A quantidade de apontamentos do livro do MMA feitos para Muriaé, quando se refere às espécies ornamentais, me deixa um pouco mais confiante nos aquaristas, em si. Confesso que, no começo da minha leitura, pensava que eram os hobbistas os únicos responsáveis pelas introduções no Brasil. Não são, mas ainda representam uma influência significativa. O que fazer? Caçar todos os registros de criador e acabar com o hobby! Negativo! Estou certo de que há valor no hobby quando feito com carinho, dedicação e, sobretudo, responsabilidade.

Acho que os criadores de lá deveriam ter mais apoio governamental, tanto na forma de regras para o cultivo (indicação de equipamentos de biossegurança, normas claras e tangíveis, tratamento da água devolvida à natureza etc.), passando por linhas de crédito exclusivas para cultivo ornamental (uma vez atendidas as exigências normativas), até recebimento de dados técnicos (educação ambiental, cultivo, mercado etc.). Penso que, dando os subsídios fundamentais para permitir uma atividade “ecologicamente responsável”, seria possível cobrar mais deles. Sim, pois podemos aferir que dessa forma é plausível conciliar ambos: a natureza preservada e o aquarismo responsável.

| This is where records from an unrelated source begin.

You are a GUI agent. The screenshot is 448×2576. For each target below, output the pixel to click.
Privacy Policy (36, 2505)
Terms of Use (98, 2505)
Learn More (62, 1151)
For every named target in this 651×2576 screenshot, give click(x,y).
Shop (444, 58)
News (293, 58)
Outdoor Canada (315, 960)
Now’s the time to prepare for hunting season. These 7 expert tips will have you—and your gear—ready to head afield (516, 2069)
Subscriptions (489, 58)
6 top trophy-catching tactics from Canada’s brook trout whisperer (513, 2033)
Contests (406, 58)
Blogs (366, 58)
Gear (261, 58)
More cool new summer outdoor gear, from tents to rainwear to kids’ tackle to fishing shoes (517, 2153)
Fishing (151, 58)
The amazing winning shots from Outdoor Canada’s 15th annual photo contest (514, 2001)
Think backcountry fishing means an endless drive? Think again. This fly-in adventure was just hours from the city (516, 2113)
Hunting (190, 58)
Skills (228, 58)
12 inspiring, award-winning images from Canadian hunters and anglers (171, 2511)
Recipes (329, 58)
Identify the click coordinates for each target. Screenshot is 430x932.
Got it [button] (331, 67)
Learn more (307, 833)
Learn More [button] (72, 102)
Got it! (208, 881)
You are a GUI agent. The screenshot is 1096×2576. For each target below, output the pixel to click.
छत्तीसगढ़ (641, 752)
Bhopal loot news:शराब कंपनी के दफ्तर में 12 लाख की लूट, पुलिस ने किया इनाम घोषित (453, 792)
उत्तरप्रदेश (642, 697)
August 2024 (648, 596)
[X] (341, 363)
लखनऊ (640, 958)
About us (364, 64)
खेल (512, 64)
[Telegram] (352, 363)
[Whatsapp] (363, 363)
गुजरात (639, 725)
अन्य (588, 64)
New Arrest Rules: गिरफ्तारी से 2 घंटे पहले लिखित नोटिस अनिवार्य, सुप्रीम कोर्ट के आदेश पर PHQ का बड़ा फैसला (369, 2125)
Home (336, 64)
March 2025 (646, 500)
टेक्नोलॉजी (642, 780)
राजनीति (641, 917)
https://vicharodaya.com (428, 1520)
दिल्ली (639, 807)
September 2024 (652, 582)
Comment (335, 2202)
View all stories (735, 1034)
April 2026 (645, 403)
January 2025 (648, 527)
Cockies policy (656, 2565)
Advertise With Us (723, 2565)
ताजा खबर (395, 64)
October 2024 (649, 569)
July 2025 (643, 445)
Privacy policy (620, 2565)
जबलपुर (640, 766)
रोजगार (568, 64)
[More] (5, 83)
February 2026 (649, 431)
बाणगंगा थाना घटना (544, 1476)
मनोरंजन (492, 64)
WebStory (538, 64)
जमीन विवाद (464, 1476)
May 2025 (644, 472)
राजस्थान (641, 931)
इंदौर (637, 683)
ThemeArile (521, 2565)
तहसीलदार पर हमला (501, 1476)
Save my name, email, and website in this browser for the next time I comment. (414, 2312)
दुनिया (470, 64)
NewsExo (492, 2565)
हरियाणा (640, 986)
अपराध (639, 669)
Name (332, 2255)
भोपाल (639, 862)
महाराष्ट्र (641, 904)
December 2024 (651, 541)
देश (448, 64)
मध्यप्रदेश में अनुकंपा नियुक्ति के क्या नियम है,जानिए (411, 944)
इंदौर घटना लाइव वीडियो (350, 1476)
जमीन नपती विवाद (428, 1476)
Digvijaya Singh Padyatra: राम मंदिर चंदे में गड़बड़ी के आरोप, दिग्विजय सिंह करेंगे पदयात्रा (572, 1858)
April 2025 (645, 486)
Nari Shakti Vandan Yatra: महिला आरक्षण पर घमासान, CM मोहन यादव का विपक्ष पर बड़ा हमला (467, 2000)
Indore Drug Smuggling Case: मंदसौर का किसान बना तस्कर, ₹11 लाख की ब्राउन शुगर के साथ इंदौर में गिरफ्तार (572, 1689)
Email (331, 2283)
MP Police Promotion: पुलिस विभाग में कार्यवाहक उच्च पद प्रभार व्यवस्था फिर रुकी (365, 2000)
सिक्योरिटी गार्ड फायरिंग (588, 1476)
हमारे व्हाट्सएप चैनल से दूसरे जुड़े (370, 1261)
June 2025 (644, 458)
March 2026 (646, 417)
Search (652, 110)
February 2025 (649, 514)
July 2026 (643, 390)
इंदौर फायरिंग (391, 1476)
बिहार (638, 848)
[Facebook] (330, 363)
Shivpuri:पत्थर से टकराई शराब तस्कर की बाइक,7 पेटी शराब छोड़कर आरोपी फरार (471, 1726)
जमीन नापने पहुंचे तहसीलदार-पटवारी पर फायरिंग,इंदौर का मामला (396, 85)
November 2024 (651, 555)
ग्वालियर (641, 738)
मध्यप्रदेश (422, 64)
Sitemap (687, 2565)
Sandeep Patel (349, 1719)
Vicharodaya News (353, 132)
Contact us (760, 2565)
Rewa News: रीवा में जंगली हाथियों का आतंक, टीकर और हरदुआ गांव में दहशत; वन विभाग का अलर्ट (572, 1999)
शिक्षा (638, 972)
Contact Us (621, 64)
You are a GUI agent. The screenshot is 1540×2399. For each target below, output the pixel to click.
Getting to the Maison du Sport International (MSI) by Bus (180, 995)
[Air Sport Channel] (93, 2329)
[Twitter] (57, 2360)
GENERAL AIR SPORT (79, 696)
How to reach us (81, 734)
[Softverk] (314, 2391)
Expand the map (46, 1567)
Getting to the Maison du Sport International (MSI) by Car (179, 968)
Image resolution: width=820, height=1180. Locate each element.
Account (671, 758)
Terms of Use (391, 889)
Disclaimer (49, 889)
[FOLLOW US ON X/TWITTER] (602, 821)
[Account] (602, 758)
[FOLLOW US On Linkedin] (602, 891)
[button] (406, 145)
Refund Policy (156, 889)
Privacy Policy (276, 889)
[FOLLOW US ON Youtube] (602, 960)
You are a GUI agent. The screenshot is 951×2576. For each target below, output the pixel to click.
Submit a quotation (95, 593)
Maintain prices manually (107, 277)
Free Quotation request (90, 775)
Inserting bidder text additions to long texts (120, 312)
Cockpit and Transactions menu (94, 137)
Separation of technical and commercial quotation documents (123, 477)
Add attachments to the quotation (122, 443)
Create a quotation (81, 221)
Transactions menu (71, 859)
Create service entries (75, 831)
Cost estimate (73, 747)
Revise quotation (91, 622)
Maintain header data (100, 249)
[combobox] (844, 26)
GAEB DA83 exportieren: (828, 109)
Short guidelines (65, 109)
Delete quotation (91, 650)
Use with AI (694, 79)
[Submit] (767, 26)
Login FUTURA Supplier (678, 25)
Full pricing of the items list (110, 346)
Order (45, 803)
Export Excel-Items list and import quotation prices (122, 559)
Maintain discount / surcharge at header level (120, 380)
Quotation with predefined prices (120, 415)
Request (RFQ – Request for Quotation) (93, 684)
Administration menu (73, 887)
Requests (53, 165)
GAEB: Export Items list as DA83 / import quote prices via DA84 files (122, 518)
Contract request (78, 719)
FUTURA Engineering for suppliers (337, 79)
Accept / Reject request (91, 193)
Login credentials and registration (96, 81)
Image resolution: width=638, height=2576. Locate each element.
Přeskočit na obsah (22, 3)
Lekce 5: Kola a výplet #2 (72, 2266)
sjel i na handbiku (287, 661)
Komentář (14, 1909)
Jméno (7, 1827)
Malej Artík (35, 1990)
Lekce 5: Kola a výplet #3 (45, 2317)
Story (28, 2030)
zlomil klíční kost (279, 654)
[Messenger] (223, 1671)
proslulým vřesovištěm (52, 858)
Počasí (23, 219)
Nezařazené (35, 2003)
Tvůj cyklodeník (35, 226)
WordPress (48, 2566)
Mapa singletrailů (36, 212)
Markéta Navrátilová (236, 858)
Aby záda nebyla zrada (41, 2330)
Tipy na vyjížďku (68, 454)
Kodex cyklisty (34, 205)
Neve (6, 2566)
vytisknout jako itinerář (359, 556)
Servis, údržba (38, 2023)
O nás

Como um adendo a essa abordagem ambiental que estamos adentrando, levando em conta o município de Muriaé, ressalto que o bioma onde isso acontece é o de Mata Atlântica, um dos mais afetados de nosso país, do qual restam não mais que 9%. Iniciei a série de podcasts falando que a segunda maior causa de perda de biodiversidade era a introdução de espécies exóticas, mas a primeira é justamente a destruição direta dele. Penso que a Mata Atlântica não precisa ser atacada por todos os lados, se a gente ajudar a cuidar, fazendo a nossa parte, deixamos mais espaço para se resolver os demais problemas. Mata Atlântica é um exemplo, mas no quesito #ficaadica, todos os biomas estão sob ameaça.

No sentido amplo, cuidar do meio ambiente reflete na nossa qualidade de vida (saúde, entre eles), mas se formos para mais perto do nosso umbigo, podemos concluir que isso também significa que sempre haverá peixes nativos nadando por aí. Rios e lagos brasileiros povoados com espécies exóticas, perdem um pouco da graça, do charme, mais que isso, da mágica da natureza. Só de pensar que de uma hora para outra pode acontecer um incidente como o da Perca-do-Nilo no lago Victoria (África), dá calafrios.

Não tenho nada contra aquários comunitários, mas há uma grande diferença entre estes e os “rios comunitários”: a capacidade de controle. Ela é possível no nosso recipiente de água e impossível, quando falamos de um corpo d’água como um rio ou represa. Saiba que, uma vez instalada, uma espécie invasora pode nunca mais ser excluída de um sistema.

Não estamos (nós brasileiros) em posição confortável para deixar para amanhã o cuidado com o Meio Ambiente, uma vez que nossos biomas e, consequentemente, nossas espécies estão indo embora. No mundo do aquarismo, cito com segurança duas magníficas espécies que estão registrados em outra publicação do MMA, chamada “Livro Vermelho da Fauna Brasileira Ameaçada de Extinção” (Vol. II, de 2008): Hypancistrus zebra (o cascudo zebra, endêmico da bacia do Xingu) e o Simpsonichthys boitonei (Pirá-Brasília, meu conterrâneo, endêmico do Distrito Federal). O primeiro, além da pressão vinda dos efeitos da descaracterização ambiental, sofre com a captura para o comércio de aquariofilia com fins de exportação; o segundo tem na especulação imobiliária seu carrasco, uma vez que a voracidade da expansão não planejada acaba com os brejos e veredas que ele habita.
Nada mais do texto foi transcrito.